I had Claude help me get a program written for Linux to compile on macOS. The program is written in a programming language the author invented for the project, a pretty unusual one (for example, it allows spaces in variable names).

Claude figured out how the language worked and debugged segfaults until the compiler compiled, and then until the program did. That might not be magic, but it shows a level of sophistication where referring to “statistics” is about as meaningful as describing a person as the statistics of electrical impulses between neurons.

compass_copium|4 days ago

But the programming language has explicitly laid out rules. It was not trained on those sets of rules, but it was trained on many trillions of lines of code. It has a map of how programs work, and an explanation of this new language. It's using training data and data it's fed to generate that result.

c22|4 days ago

> If you train a model that f(x) = 5 and f(x+1) = 6, the number 7 doesn't have to exist in the training data for the model to give you a correct answer for f(x+2)

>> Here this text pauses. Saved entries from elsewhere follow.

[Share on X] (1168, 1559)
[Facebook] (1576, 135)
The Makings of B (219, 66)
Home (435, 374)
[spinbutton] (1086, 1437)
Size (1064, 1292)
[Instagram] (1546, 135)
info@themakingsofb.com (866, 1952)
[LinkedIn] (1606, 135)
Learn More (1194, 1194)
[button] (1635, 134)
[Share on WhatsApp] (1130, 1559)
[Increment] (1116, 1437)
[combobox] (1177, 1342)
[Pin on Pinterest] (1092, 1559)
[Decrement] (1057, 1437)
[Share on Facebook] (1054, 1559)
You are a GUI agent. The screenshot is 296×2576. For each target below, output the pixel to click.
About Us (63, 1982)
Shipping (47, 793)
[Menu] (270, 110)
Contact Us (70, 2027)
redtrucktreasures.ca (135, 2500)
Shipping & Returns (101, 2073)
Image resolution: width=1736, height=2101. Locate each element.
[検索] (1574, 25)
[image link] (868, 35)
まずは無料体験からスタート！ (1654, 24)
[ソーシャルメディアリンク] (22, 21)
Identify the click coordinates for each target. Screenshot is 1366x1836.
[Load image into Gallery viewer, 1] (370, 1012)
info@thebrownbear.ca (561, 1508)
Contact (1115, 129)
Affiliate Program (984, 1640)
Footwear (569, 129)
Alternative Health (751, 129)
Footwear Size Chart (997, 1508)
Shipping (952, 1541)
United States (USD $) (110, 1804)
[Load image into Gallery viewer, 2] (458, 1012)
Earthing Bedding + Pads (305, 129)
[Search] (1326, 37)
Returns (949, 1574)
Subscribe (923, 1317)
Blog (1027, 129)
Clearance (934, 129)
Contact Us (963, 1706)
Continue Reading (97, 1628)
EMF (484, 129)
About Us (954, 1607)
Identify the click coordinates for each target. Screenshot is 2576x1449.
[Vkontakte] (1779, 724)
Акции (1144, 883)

This is an interesting claim to me. Are there any models that exist that have been trained with a (single digit) number omitted from the training data?

If such a model does exist, how does it represent the answer? (What symbol does it use for the '7'?)

wavemode|4 days ago

When I say "model" here I'm referring to any statistical model (in this example, probably linear regression). Not specifically large language models / neural networks.

Kim_Bruning|4 days ago

If you run an LLM in an autoregressive loop you can get it to emulate a turing machine though. That sort of changes the complexity class of the system just a touch. 'Just predicts the next word' hits different when the loop is doing general computation.

Took me a bit of messing around, but try to write out each state sequentially, with a check step between each.

ainch|4 days ago

Sorry but this is famously not true! There is no guarantee that statistical models generalise. In your example, whether or not your model generalises depends entirely on what f(x) you use - depending on the complexity of your function class f(x+2) could be 7, 8, or -500.

One of the surprises of deep learning is that it can, sometimes, defy prior statistical learning theory to generalise, but this is still poorly understood. Concepts like grokking, double descent, and the implicit bias of gradient descent are driving a lot of new research into the underlying dynamics of deep learning. But I'd say it is pretty ahistoric to claim that this is obvious or trivial - decades of work studied "overfitting" and related problems where statistical models fail to generalise or even interpolate within the support of their training data.

arkh|4 days ago

I expected (and still expect) a lot from LLM with cross disciplinary research.

I think they should be the perfect tool to find methods or results in a field which look like it could be used in another field.

WithinReason|4 days ago

This might actually be a limitation of the "predict next word" approach since the network is never trained to predict a result in one field from a result in another. It might still make the connection though, but not as easily.

red75prime|4 days ago

I think the relevant question is: can a statistical model (or a transformer, in particular) generalize to general reasoning ability?

selridge|4 days ago

Ok cool cool. Instead of pretending you need to teach me, you could engage with what I'm saying or even the OP!

"I don't know how you get here from "predict the next word"" is not really so much a statement of ignorance where someone needs you to step in but a reflection that perhaps the tech is not so easily explained as that. No magic needs to be present for that to be the case.

wavemode|4 days ago

If you disagree with someone on the internet, you can just say "I disagree, and here's why". You don't have to aggressively accuse them of "not engaging" with the text.

I engaged. You just don't like what I wrote. That's okay.